20 God was on the boy’s side as he grew up. He lived out in the desert and became a skilled archer. 21 He lived in the Paran wilderness. And his mother got him a wife from Egypt.
Peterson, Eugene H. The Message: The Bible in Contemporary Language. Colorado Springs, CO: NavPress, 2005. Print.
The NET Bible
21:1 The LORD visited Sarah just as he had said he would and did for Sarah what he had promised. 21:2 So Sarah became pregnant and bore Abraham a son in his old age at the appointed time that God had told him. 21:3 Abraham named his son—whom Sarah bore to him—Isaac. 21:4 When his son Isaac was eight days old, Abraham circumcised him just as God had commanded him to do. 21:5 (Now Abraham was a hundred years old when his son Isaac was born to him.)

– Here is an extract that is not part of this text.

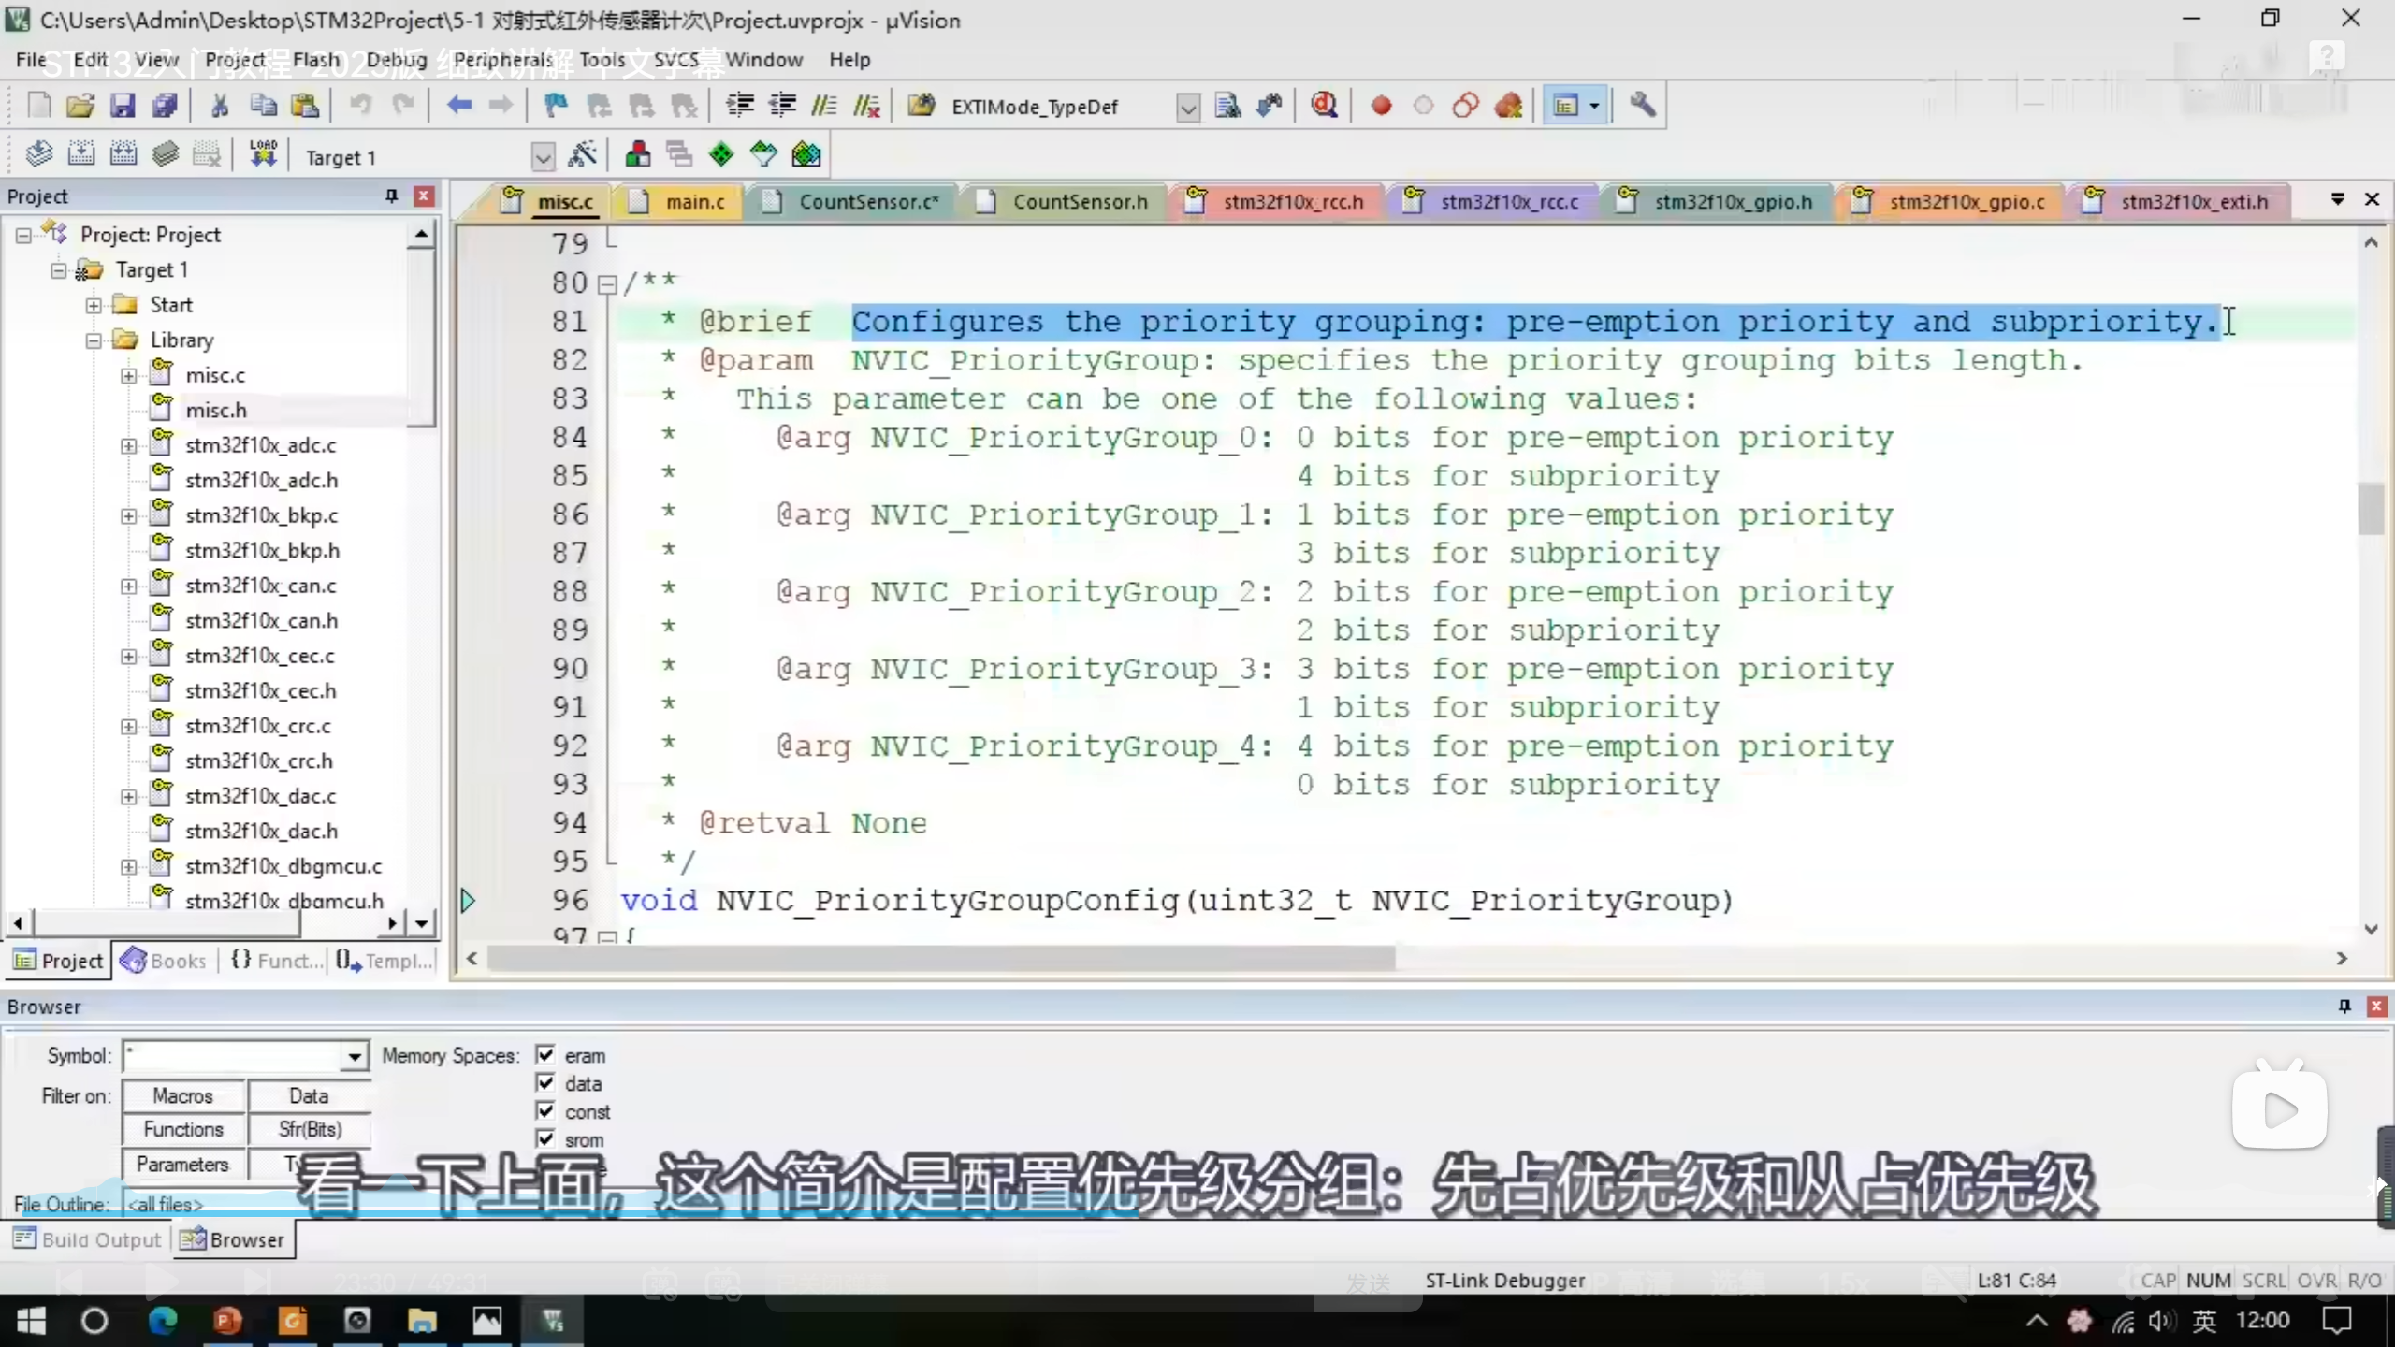Screen dimensions: 2395x1347
Task: Click the Manage Run-Time Environment green diamond icon
Action: coord(721,154)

21:6 Sarah said, “God has made me laugh. Everyone who hears about this will laugh with me.” 21:7 She went on to say, “Who would have said to Abraham that Sarah would nurse children? Yet I have given birth to a son for him in his old age!”
21:8 The child grew and was weaned. Abraham prepared a great feast on the day that Isaac was weaned. 21:9 But Sarah noticed the son of Hagar the Egyptian—the son whom Hagar had borne to Abraham—mocking. 21:10 So she said to Abraham, “Banish that slave woman and her son, for the son of that slave woman will not be an heir along with my son Isaac!”

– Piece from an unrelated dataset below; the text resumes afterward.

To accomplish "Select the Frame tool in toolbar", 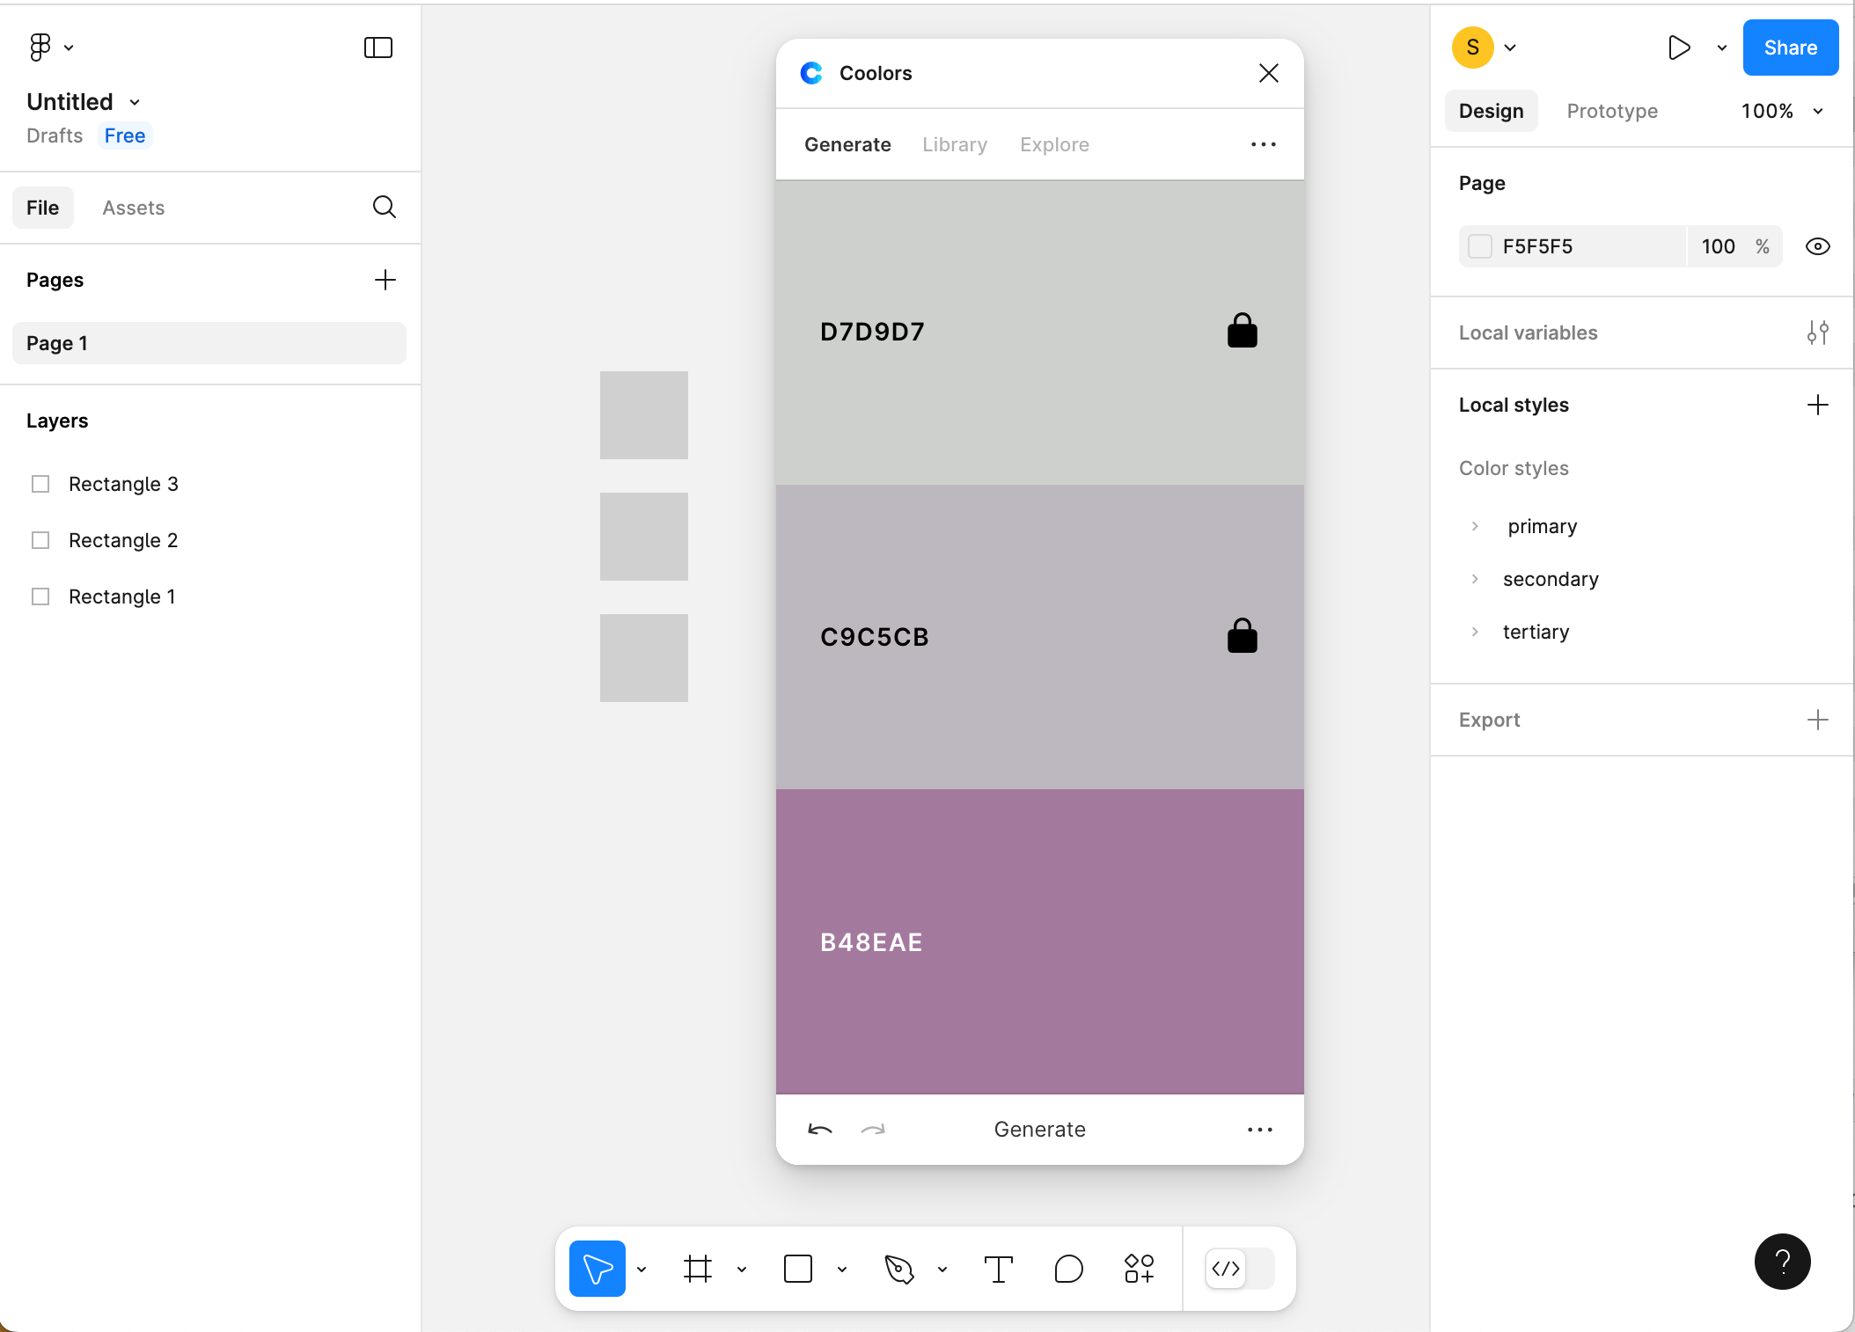I will [x=698, y=1269].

21:11 Sarah’s demand displeased Abraham greatly because Ishmael was his son. 21:12 But God said to Abraham, “Do not be upset about the boy or your slave wife. Do all that Sarah is telling you because through Isaac your descendants will be counted. 21:13 But I will also make the son of the slave wife into a great nation, for he is your descendant too.”
21:14 Early in the morning Abraham took some food and a skin of water and gave them to Hagar. He put them on her shoulders, gave her the child, and sent her away. So she went wandering aimlessly through the wilderness of Beer Sheba. 21:15 When the water in the skin was gone, she shoved the child under one of the shrubs. 21:16 Then she went and sat down by herself across from him at quite a distance, about a bowshot away; for she thought, “I refuse to watch the child die.” So she sat across from him and wept uncontrollably.
21:17 But God heard the boy’s voice. The angel of God called to Hagar from heaven and asked her, “What is the matter, Hagar? Don’t be afraid, for God has heard the boy’s voice right where he is crying. 21:18 Get up! Help the boy up and hold him by the hand, for I will make him into a great nation.” 21:19 Then God enabled Hagar to see a well of water. She went over and filled the skin with water, and then gave the boy a drink.
21:20 God was with the boy as he grew. He lived in the wilderness and became an archer. 21:21 He lived in the wilderness of Paran. His mother found a wife for him from the land of Egypt.
Biblical Studies Press. The NET Bible First Edition; Bible. English. NET Bible.; The NET Bible. Biblical Studies Press, 2006. Print.